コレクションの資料
▼

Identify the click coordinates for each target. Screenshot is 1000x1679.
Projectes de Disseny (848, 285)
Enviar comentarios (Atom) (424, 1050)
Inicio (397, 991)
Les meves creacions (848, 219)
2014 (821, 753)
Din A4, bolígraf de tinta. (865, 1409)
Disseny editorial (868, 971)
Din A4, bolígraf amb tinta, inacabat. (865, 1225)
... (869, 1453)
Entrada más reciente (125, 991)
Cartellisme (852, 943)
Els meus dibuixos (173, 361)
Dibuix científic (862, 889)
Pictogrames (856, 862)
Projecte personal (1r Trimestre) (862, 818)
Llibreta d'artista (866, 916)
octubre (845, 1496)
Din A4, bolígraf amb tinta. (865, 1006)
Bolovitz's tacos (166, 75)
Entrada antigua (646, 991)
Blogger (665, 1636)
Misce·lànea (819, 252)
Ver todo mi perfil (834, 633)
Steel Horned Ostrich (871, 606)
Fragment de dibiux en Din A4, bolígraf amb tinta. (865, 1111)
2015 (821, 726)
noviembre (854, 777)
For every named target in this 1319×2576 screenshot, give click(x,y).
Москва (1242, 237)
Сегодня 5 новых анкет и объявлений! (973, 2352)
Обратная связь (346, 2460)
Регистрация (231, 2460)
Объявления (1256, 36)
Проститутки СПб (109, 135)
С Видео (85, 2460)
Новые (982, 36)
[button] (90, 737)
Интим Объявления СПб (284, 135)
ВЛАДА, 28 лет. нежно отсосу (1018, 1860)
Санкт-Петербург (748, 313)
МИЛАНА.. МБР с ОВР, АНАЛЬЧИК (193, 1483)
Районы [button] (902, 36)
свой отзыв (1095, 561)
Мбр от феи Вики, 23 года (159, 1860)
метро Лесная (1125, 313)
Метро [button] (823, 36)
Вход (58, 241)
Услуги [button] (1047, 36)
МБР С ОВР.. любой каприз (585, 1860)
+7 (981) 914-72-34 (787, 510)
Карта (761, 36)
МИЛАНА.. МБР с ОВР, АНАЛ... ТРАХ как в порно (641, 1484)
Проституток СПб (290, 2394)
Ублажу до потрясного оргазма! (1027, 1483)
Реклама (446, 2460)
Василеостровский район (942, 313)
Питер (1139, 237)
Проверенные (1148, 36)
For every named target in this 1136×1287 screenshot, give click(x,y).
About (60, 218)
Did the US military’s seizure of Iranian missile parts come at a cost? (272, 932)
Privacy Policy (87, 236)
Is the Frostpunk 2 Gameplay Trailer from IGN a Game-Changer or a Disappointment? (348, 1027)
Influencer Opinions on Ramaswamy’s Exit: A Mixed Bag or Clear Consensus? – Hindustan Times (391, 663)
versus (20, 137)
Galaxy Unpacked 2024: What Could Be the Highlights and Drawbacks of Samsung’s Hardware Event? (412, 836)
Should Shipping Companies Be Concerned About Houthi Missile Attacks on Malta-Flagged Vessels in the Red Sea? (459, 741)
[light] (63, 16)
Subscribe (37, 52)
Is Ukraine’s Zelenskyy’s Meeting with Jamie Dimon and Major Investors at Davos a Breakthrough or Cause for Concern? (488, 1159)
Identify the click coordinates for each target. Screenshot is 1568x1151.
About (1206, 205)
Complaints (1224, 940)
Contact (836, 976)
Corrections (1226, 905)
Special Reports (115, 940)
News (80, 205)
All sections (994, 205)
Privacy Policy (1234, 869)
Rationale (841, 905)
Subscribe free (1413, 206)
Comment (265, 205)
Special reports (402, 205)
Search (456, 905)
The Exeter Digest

▲

_課題の詳細_
上の資料のうち、「Вход (58, 241)」を含む行から「About (60, 218)」を含む行まで（両端を含む）を、指示の行も含めてもう一度書き出すこと。解答の座標の数値はすべて0.9倍にスケールして整数に丸め（0.5は切り上げ）、指示の行は数値も書式の見本も元のままにし、この範囲の行だけを示すこと。

_この課題の解答_
Вход (52, 217)
Услуги [button] (942, 32)
МБР С ОВР.. любой каприз (527, 1674)
+7 (981) 914-72-34 (708, 459)
Карта (685, 32)
МИЛАНА.. МБР с ОВР, АНАЛ... ТРАХ как в порно (577, 1336)
Проституток СПб (261, 2155)
Ублажу до потрясного оргазма! (924, 1335)
Реклама (401, 2214)
Василеостровский район (848, 282)
Питер (1025, 213)
Проверенные (1033, 32)
For every named target in this 1136×1287 screenshot, give click(x,y).
About (54, 196)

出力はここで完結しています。